Exosomal clusterin, identified in the pericardial fluid, improves myocardial performance following MI through epicardial activation, enhanced arteriogenesis and reduced apoptosis.

Abstract Background We recently demonstrated that epicardial progenitor cells participate in the regenerative response to myocardial infarction (MI) and factors released in the pericardial fluid (PF) may play a key role in this process. Exosomes are secreted nanovesicles of endocytic origin, identified in most body fluids, which may contain molecules able to modulate a variety of cell functions. Here, we investigated whether exosomes are present in the PF and their potential role in cardiac repair.
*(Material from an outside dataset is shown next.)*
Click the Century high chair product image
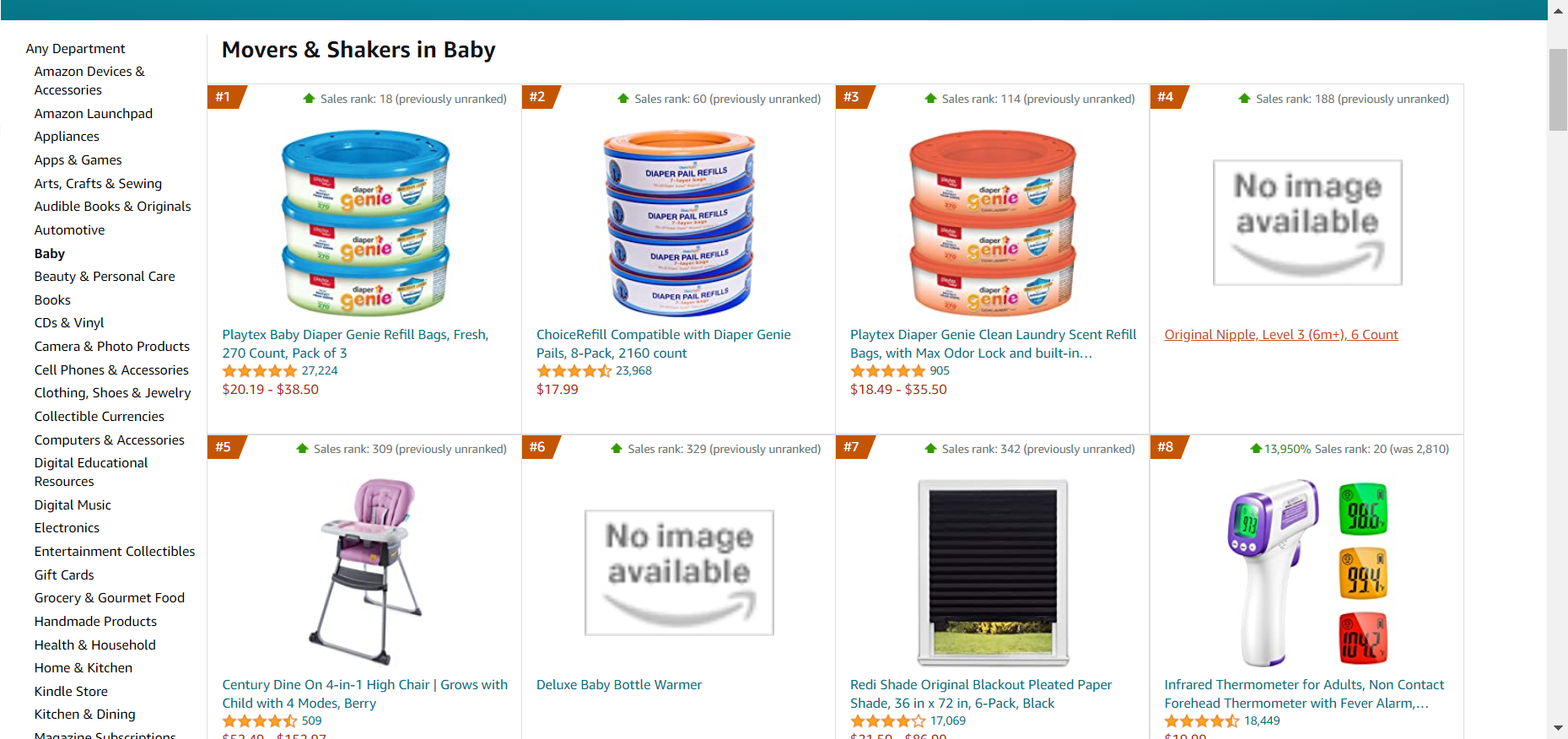The image size is (1568, 739). tap(364, 572)
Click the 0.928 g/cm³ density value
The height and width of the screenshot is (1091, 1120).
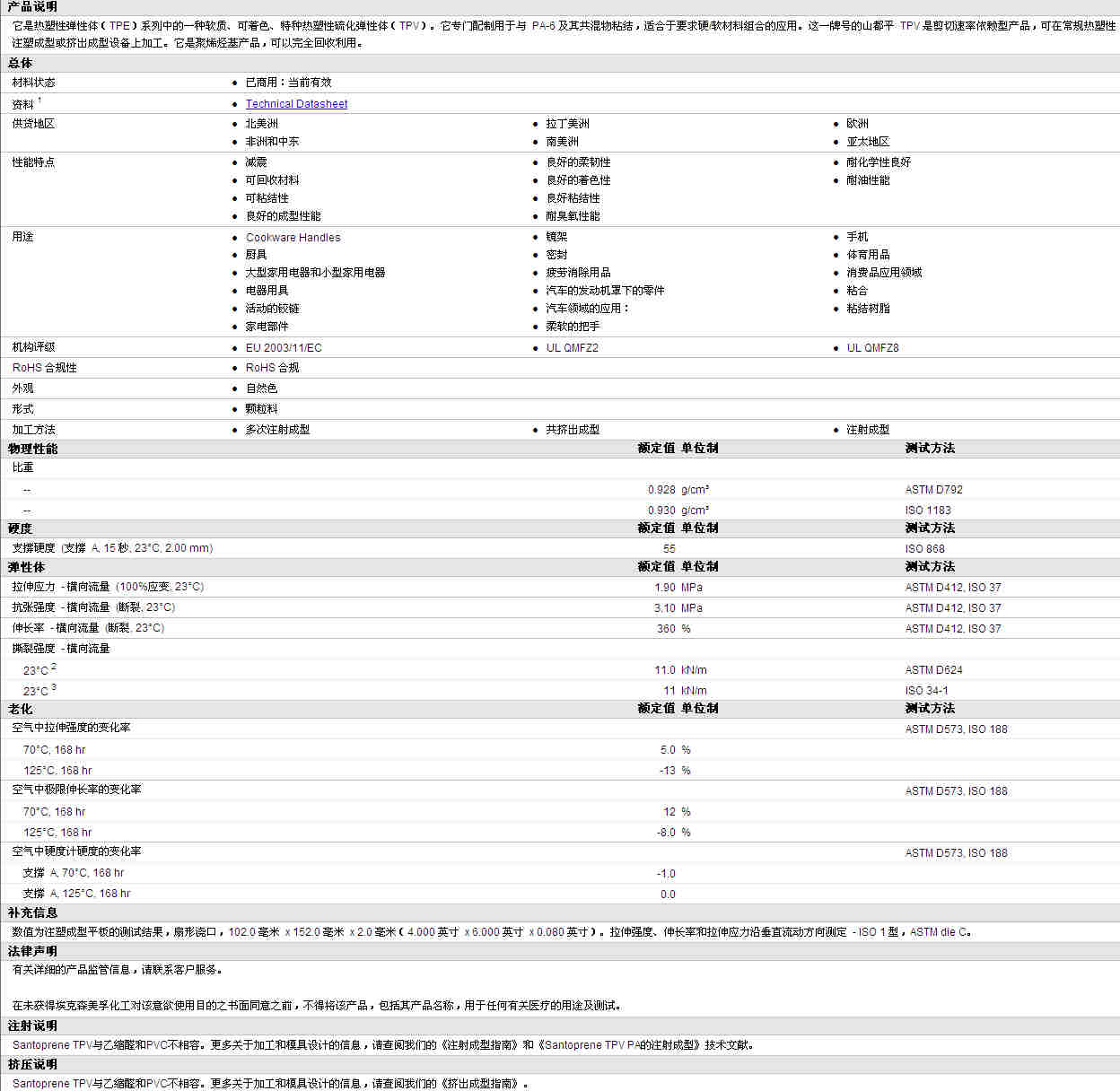661,490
Methods and results Early gene expression studies in 3day-infarcted mouse hearts showed that PF induces epithelial-to-mesenchymal transition (EMT) in epicardial cells. Exosomes were identified in PFs from non-infarcted patients (PFC) and patients with acute MI (PFMI). A shotgun proteomics analysis identified clusterin in exosomes isolated from PFMI but not from PFC. Notably, clusterin has a protective effect on cardiomyocytes after acute MI in vivo and is an important mediator of TGFβ-induced. Clusterin addition to the pericardial sac determined an increase in epicardial cells expressing the EMT marker α-SMA and, interestingly, an increase in the number of epicardial cells ckit + /α-SMA + , 7days following MI. Importantly, clusterin treatment enhanced arteriolar length density and lowered apoptotic rates in the peri-infarct area. Hemodynamic studies demonstrated an improvement in cardiac function in clusterin-treated compared to untreated infarcted hearts. Conclusions Exosomes are present and detectable in the PFs. Clusterin was identified in PFMI-exosomes and might account for an improvement in myocardial performance following MI through a framework including EMT-mediated epicardial activation, arteriogenesis and reduced cardiomyocyte apoptosis.